Hmm, awkward right? Yeah! It is. I believe that a relationship shouldn’t get to this level (proposal/engagement) before it dawns on you that you would not want to spend the rest of your life with him/her but then again “A broken relationship is better than a broken marriage.

There is a need to constantly evaluate your relationship. Constant evaluation ensures that you arrive earlier at this decision that though you love him/her you wouldn’t want to spend the rest of your life with who they are. If the decision is inevitable there is no need to stall. While courtship/engagement is a stage to carefully/prayerfully observe, you shouldn’t be in courtship with someone that you don’t envision yourself getting married to.

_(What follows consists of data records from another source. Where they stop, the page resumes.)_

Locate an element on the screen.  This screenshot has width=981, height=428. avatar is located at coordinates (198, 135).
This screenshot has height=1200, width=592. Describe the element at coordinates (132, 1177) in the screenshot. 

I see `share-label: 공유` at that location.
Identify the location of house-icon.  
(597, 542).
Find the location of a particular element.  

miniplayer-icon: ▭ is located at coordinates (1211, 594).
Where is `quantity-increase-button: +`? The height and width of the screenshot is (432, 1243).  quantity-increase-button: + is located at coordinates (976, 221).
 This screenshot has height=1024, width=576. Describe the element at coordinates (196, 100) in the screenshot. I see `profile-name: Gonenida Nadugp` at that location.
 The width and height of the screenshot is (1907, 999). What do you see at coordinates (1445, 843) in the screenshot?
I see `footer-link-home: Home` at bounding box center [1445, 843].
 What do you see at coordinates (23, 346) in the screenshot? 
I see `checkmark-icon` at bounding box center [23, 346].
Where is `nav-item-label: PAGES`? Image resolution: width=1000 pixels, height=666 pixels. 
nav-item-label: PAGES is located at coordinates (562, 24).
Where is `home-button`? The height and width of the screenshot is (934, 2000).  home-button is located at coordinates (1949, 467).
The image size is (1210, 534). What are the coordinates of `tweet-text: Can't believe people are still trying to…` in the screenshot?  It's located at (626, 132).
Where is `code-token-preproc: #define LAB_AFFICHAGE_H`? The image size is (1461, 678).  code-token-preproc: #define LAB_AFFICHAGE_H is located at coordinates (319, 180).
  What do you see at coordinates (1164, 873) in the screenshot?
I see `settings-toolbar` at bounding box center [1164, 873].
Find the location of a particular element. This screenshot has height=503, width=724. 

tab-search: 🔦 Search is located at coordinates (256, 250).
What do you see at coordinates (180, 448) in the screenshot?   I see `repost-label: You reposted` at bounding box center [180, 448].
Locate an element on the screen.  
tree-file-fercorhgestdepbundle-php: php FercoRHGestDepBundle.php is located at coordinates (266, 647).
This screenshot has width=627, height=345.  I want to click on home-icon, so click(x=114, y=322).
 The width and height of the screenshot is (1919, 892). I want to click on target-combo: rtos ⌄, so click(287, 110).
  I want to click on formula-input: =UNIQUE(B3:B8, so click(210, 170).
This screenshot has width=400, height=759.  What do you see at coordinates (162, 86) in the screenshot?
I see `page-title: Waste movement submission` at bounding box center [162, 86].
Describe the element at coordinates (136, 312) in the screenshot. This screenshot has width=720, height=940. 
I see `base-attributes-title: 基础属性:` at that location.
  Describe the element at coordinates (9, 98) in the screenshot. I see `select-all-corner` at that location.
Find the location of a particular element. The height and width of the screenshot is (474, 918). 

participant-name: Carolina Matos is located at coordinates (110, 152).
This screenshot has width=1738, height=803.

So do the check well in your Spirit before proceeding into a relationship but if you get the warning bells while in the relationship it’s not too late to pull out.

I got some awesome answers to this question –

Steven

Catastrophic lies that make me feel betrayed

Bimbo

Health issues – she got some aids thingy…your boy ain’t doing. Genotype – My child can’t be a sickler…Hell no! Family background – I would research into her families background before I commit and if I find out at some point that there is something like a family curse or her family is involved in fetish stuff I won’t go ahead, of course, if she isn’t involved in all of this I can.”

Cynthia

“If he ain’t a CHRISTIAN. In true sense of it except the HolySpirit says no I can’t think of any other reason why I shouldn’t accept his proposal”

Mariam

Attitude – if he isn’t caring or he is stingy

I would list four things I think should be a deal breaker for anyone in a relationship. No one is perfect, therefore I believe there are certain things that can be worked on in a relationship. Also what may be a deal breaker for another may not be a deal breaker for you. Yet, I believe that there are common deal breakers. Such deal breakers irrespective of the love you feel for the individual involved should not be ignored. If you notice any of these please run or at least – pause, breath and think again.

God-Factor – The first deal breaker for me would be the God-factor. Although, I am wondering how it got to the proposal stage if he/she didn’t have the God-Factor in place earlier on. I am not referring to a Lady/Guy who claims to be a Christian – Let me see the love of God at work in your life.

The scripture Amos 3:3 is clear when it says “Can two work together, except they are agreed?” 2 Corinthians 6:14 gives a clear instruction about this also “Be ye not unequally yoked together with unbelievers: for what fellowship hath righteousness with unrighteousness? and what communion hath light with darkness?

Emotional Abuse – Emotional abuse can be draining! Emotional abuse is the use of words to cause emotional turmoil for an individual causing such an individual to experience feelings of insecurities, low self-esteem, fear, lack of confidence…Individuals that abuse others emotionally often have insecurities or have being abused earlier in their childhood and you may not want to share in their baggage except they are willing to change and they sincerely change.

Physical Abuse – If he/she abuses you physically by inflicting injuries or causing you the pain of any form, plzzz there is nothing to think about. Don’t even think about it! Walk away! Many have died on this road. Don’t sign up for an untimely death.

Immaturity –  Immaturity is when the other party is oblivious to the needs of his/her partner and is more focused on themselves. Immaturity is like being a baby in your relationship without wanting to assume full responsibility especially if you are the Man of the Relationship. You want to be doted on but you aren’t ready to reciprocate the love and attention. You do not take the time required to invest in your partner or understand your partner but you expect to be understood. With relationships comes great responsibilities. An immature person is one who refuses to take responsibility in a relationship or own up to their discrepancies. We each have our responsibility in a relationship as a Lady or a man.

There are other deal breakers besides these ones that I have listed, Let’s hear from you – Besides cheating, what other reasons would you decline a marriage proposal from someone you love? What would make you say though you love this person you don’t think that you would want to spend the rest of your life together with them?